Accordingly, the safety profile of STW 5 is very benign [10, 13] and by far superior compared to that of MCP or domperidone. This can be shown by comparison of the relevant contents of the summaries of product characteristics (Table 2).

Table 2 Comparison of the field of application and the safety of STW 5 vs. metoclopramide and domperidone (oral dosage forms), as documented in summaries of product characteristics (SPCs, shortened) for Germany

Pharmacological mechanisms – multitarget action

The prokinetic MCP was shown to possess agonistic activities at serotonergic 5‑HT4 and muscarinic acetylcholine (ACh) receptors as well as antagonistic effects at dopaminergic D2 and 5‑HT3 receptors, while domperidone shows antagonistic activities at D2 receptors. Cisapride, on the other hand, is agonistic at the 5‑HT4 receptor, resulting in a tonificating prokinetic effect [1416].

For STW 5, several mechanisms (Fig. 3) have been identified in preclinical studies [17]. The primary studies [18] identified a dual mechanism of action on gastrointestinal motility, with a spasmolytic effect on ACh-induced contractions and a tonificating effect in the relaxed state. This has been confirmed in different pharmacological models [19, 20] and in human isolated intestinal segments [21] as well as in inflamed intestinal tissue in vitro and in vivo [2224].

Fig. 3
figure 3

Pharmacological mechanisms of action of prokinetics (metoclopramide, domperidone, cisapride) and STW 5 [1417, 21, 30]

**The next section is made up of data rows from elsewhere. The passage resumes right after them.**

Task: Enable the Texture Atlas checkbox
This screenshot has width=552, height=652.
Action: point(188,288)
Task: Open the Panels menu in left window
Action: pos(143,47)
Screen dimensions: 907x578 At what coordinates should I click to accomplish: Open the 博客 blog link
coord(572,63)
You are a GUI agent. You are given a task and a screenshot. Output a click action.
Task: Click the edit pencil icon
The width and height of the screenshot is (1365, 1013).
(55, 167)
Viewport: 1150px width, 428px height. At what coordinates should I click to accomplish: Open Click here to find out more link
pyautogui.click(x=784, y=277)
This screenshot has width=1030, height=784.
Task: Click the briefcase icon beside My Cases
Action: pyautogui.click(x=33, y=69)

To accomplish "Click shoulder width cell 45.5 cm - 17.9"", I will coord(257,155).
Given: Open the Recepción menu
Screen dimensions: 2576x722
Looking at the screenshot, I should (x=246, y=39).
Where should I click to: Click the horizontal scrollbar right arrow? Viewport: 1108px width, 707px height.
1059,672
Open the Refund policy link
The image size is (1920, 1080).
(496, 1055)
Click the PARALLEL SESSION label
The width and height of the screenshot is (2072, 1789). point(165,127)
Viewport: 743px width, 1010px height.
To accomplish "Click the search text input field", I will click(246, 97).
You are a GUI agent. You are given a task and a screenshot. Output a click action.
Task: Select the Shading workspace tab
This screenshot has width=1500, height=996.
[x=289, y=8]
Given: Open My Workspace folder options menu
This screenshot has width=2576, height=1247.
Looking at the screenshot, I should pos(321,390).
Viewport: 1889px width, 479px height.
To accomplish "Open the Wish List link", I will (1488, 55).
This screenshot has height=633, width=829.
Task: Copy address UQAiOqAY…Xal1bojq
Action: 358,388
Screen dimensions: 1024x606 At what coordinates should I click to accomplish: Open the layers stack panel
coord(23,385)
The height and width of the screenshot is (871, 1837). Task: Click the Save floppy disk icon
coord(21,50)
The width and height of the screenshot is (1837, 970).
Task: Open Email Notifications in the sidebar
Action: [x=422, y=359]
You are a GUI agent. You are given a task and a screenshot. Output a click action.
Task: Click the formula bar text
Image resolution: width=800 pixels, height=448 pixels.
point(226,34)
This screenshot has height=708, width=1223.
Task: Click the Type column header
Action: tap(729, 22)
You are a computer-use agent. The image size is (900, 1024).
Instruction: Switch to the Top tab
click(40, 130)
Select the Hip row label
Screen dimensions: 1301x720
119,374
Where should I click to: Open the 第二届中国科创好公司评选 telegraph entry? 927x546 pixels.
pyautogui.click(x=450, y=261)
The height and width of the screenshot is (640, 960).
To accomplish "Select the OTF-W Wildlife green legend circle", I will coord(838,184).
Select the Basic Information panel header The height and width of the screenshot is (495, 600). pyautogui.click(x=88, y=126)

In the stomach, a region specific action was reported in vitro, based on an inhibition of Ca2+ influx via store-operated channels (SOC) in the gastric fundus and on a stimulation of Ca2+ influx via L‑type Ca2+ channels in the antrum [25]. The rapid and region-specific action has been confirmed in a human study in vivo [26]. In the lower esophageal sphincter, a tonificating action mediated by L‑type Ca2+channels was identified in vitro [21]. The components of the herbal combination STW 5 have been shown to act synergistically in pharmacological studies [27].

Discussion

In recent years, for the prokinetics, despite of their apparently selective and specific action on receptors relevant for gastrointestinal function, severe central nervous or cardiac side effects have shown up. The safety profile of herbal medicinal products with their broad spectrum of pharmacologically active constituents obviously is by far superior. The question whether they are also equally effective and therefore a suitable substitute for the prokinetics in both FD and IBS may be answered positively at least for STW 5 considering the clinical studies comparing the effects of STW 5 versus MCP and cisapride, the proven efficacy in both FD and IBS, and the lack of severe side effects demonstrated in interventional and noninterventional studies and also in broad routine clinical use. Altogether, efficacy of STW 5 has been documented according to the recommendations of evidence-based medicine [28, 29]. The pharmacological data, addressing multiple pharmacological mechanisms relevant in the etiology of FGID, indicate a multitarget action, supplying a valid explanation for the clinical efficacy.

Conclusion

The clinical studies comparing STW 5 with cisapride and MCP, and further clinical studies on FD and IBS clearly demonstrate its efficacy in FGID. The clinical data qualify STW 5 as a substitute for the prokinetics, which are no longer authorised for the treatment of FGID. In vitro and in vivo as well as human studies demonstrate spasmolytic as well as tonificating, prokinetic and anti-inflammatory effects which are in line with the reported clinical outcomes. The effects described are based on the multitarget action of the multitude of constituents of STW 5. In contrast to the prokinetics, which, despite of their apparent selectivity, have turned out to have specific severe adverse effects in rare cases, STW 5 has a favorable safety profile.

Thus, for the treatment of FGID, STW 5 was identified as a treatment with a clinical efficacy comparable to prokinetics, especially MCP and cisapride, but with a superior safety profile and without limitations of the duration of treatment. It presents an effective and safe treatment option for patients with both FD and IBS.